YOUR ASSIGNMENT: No pictures go in the copy. Restate, word for word, each line from the one containing "Where should I" through the last line below.

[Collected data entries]

[Start of section]

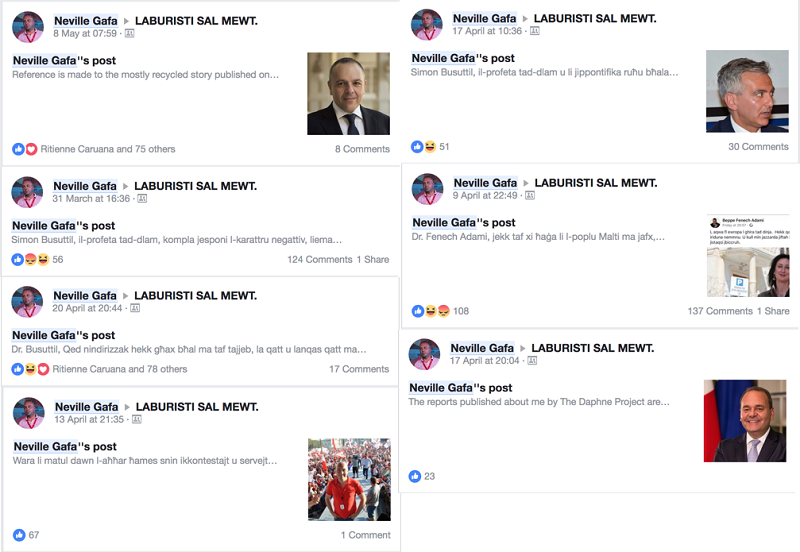Open LABURISTI SAL MEWT. group from 17 April 20:04 post
The image size is (800, 552).
[x=592, y=348]
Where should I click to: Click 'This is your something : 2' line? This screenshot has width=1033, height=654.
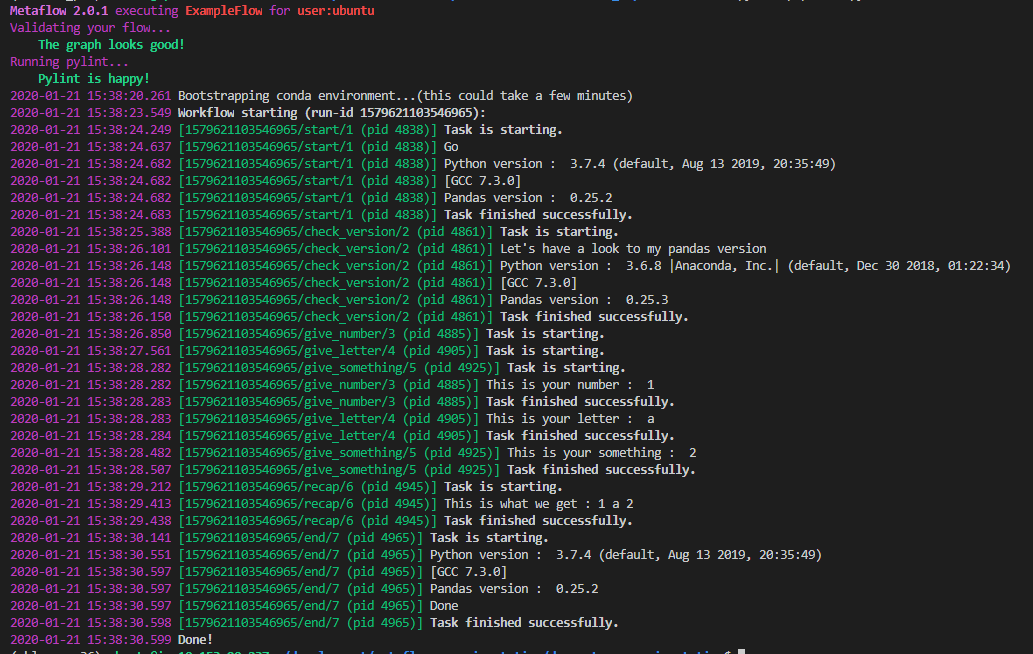coord(601,453)
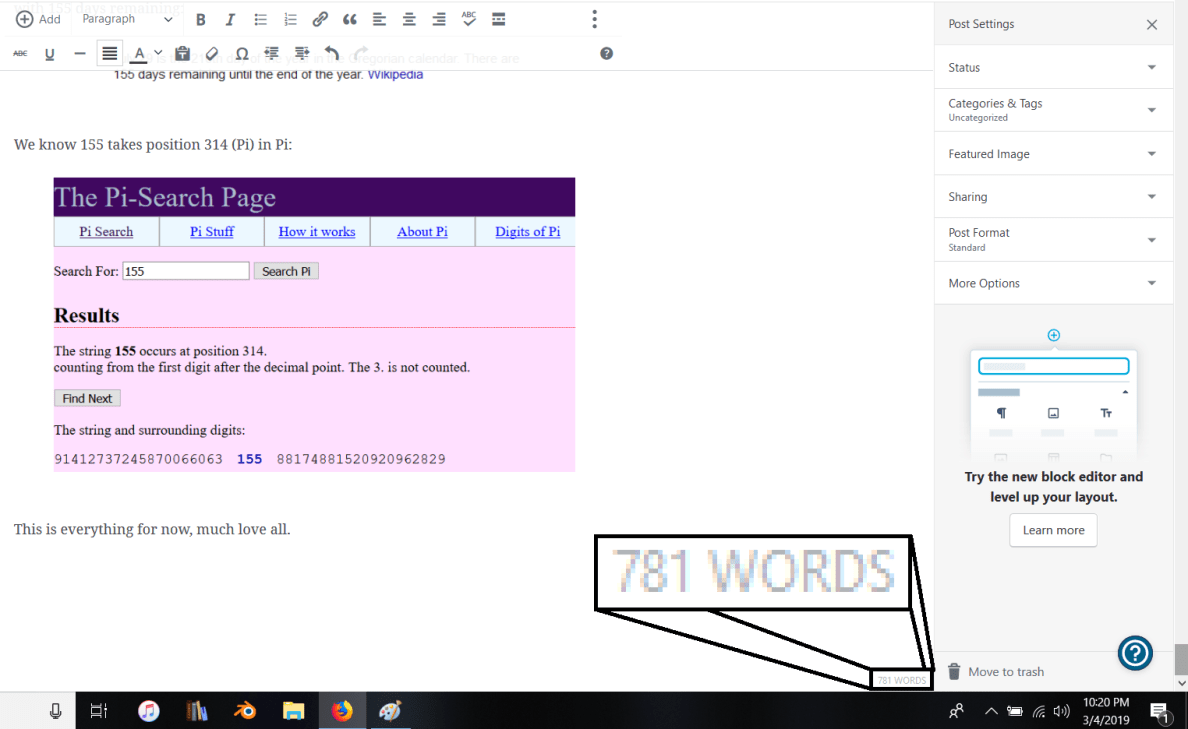Add a blockquote
Image resolution: width=1188 pixels, height=729 pixels.
pyautogui.click(x=349, y=19)
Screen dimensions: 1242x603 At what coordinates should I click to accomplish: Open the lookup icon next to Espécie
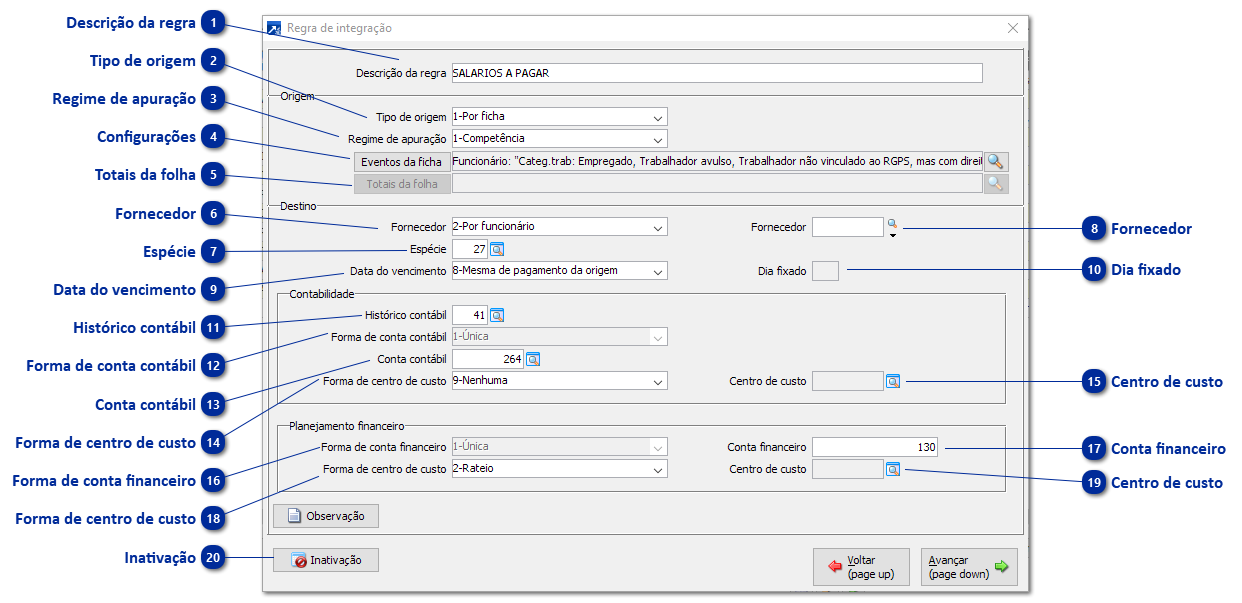tap(497, 249)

[End of section]

TASK RESPONSE:
Where should I click to: Click 'This is your something : 2' line? This screenshot has width=1033, height=654.
coord(601,453)
Add a blockquote
Image resolution: width=1188 pixels, height=729 pixels.
pyautogui.click(x=349, y=19)
Screen dimensions: 1242x603 At what coordinates should I click to accomplish: Open the lookup icon next to Espécie
tap(497, 249)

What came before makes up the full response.